Source document:
BEGIN

Flink 1.x
Getting lineage from Flink
This is Flink 1.x integration docs. For Flink 2.x integration, please refer to Flink 2.x integration.
OpenLineage utilizes Flink's JobListener
interface. This interface is used by Flink to notify user of job submission,
successful finish of job, or job failure. Implementations of this interface are executed on JobClient
.
When OpenLineage listener receives information that job was submitted, it extracts Transformations
from job's
ExecutionEnvironment
. The Transformations
represent logical operations in the dataflow graph; they are composed
of both Flink's built-in operators, but also user-provided Sources
, Sinks
and functions. To get the lineage,
OpenLineage integration processes dataflow graph. Currently, OpenLineage is interested only in information contained
in Sources
and Sinks
, as they are the places where Flink interacts with external systems.
After job submission, OpenLineage integration starts actively listening to checkpoints - this gives insight into whether the job runs properly.
Limitations
Currently, OpenLineage's Flink integration is limited to getting information from jobs running in Application Mode.
Supported Sources and Sinks
OpenLineage integration extracts lineage only from following Sources
and Sinks
:
Sources | Sinks |
---|---|
KafkaSource | KafkaSink (1) |
FlinkKafkaConsumer | FlinkKafkaProducer |
IcebergFlinkSource | IcebergFlinkSink |
JdbcSource | JdbcSink |
CassandraSource | CassandraSink |
We expect this list to grow as we add support for more connectors.

END

Exercises to complete:
(1) Answer these from the Flink 1.x lineage docs:
(a) Which Flink interface does OpenLineage use to learn about job submission, finish, and failure?
(b) What does the integration start listening to after a job is submitted?
(c) In which mode must jobs run for the integration to get information from them?
(2) In the Flink 1.x lineage docs, turn the paragraph beginning "When OpenLineage listener receives information" into a short bulleted list that keeps its main facts.
(3) Carry on the Flink 1.x lineage docs from the point where they stop.
None of the entries is needed here.

The data:
BEGIN

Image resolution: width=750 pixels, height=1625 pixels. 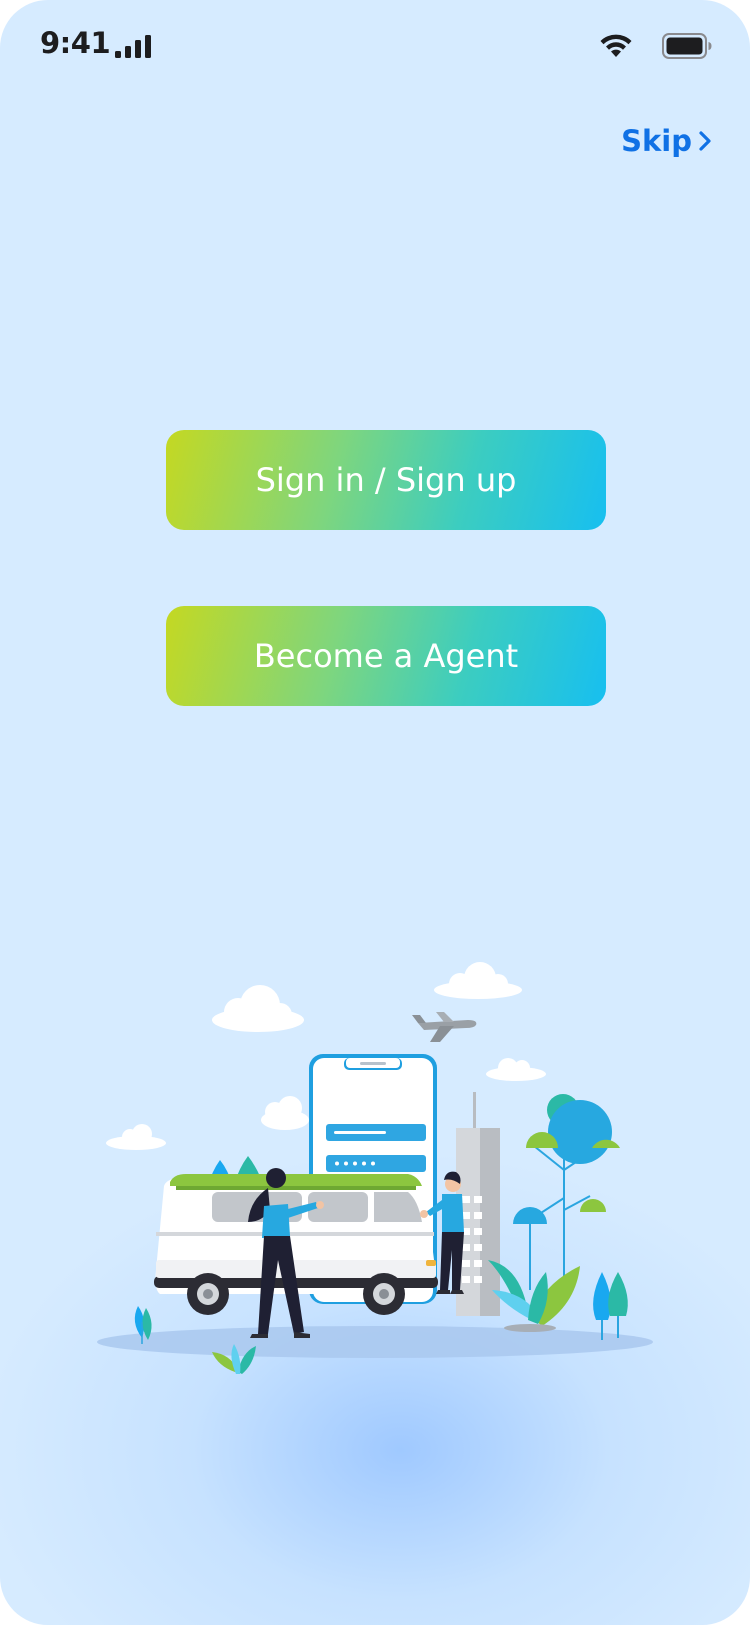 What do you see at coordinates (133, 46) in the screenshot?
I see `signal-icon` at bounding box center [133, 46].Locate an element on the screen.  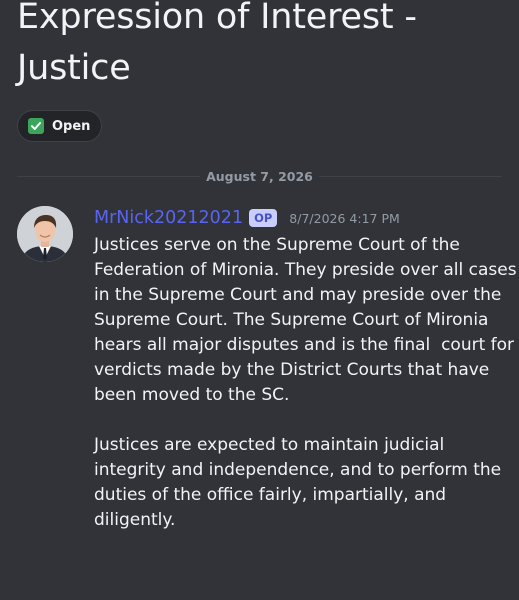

END
BEGIN

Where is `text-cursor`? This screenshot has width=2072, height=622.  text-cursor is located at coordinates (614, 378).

END
BEGIN

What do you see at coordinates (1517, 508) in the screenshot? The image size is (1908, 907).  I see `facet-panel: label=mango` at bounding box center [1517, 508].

END

Answers for each item:
(1)
(a) JobListener
(b) Checkpoints
(c) Application Mode

(2)
- On job submission, the OpenLineage listener extracts Transformations from the job's ExecutionEnvironment.
- Transformations are logical operations in the dataflow graph, made up of Flink's built-in operators and user-provided Sources, Sinks, and functions.
- The integration gets lineage by processing the dataflow graph.
- For now it uses only the information in Sources and Sinks, since that is where Flink interacts with external systems.

(3)
(1) KafkaSink supports sinks that write to a single topic as well as multi topic sinks. The
limitation for multi topic sink is that: topics need to have the same schema and implementation
of KafkaRecordSerializationSchema
must extend KafkaTopicsDescriptor
.
Methods isFixedTopics
and getFixedTopics
from KafkaTopicsDescriptor
are used to extract multiple topics
from a sink.
Usage
In your job, you need to set up OpenLineageFlinkJobListener
.
For example:
JobListener listener = OpenLineageFlinkJobListener.builder()
.executionEnvironment(streamExecutionEnvironment)
.build();
streamExecutionEnvironment.registerJobListener(listener);
OpenLineage jar needs to be present on JobManager
. It also requires running in application mode
with setting execution.attached: true
.
If execution.attached
is false, we don't receive proper information about job completion.
When the JobListener
is configured, you need to point the OpenLineage integration where the events should end up.
If you're using Marquez
, simplest way to do that is to set up OPENLINEAGE_URL
environment
variable to Marquez
URL. More advanced settings are in the client documentation..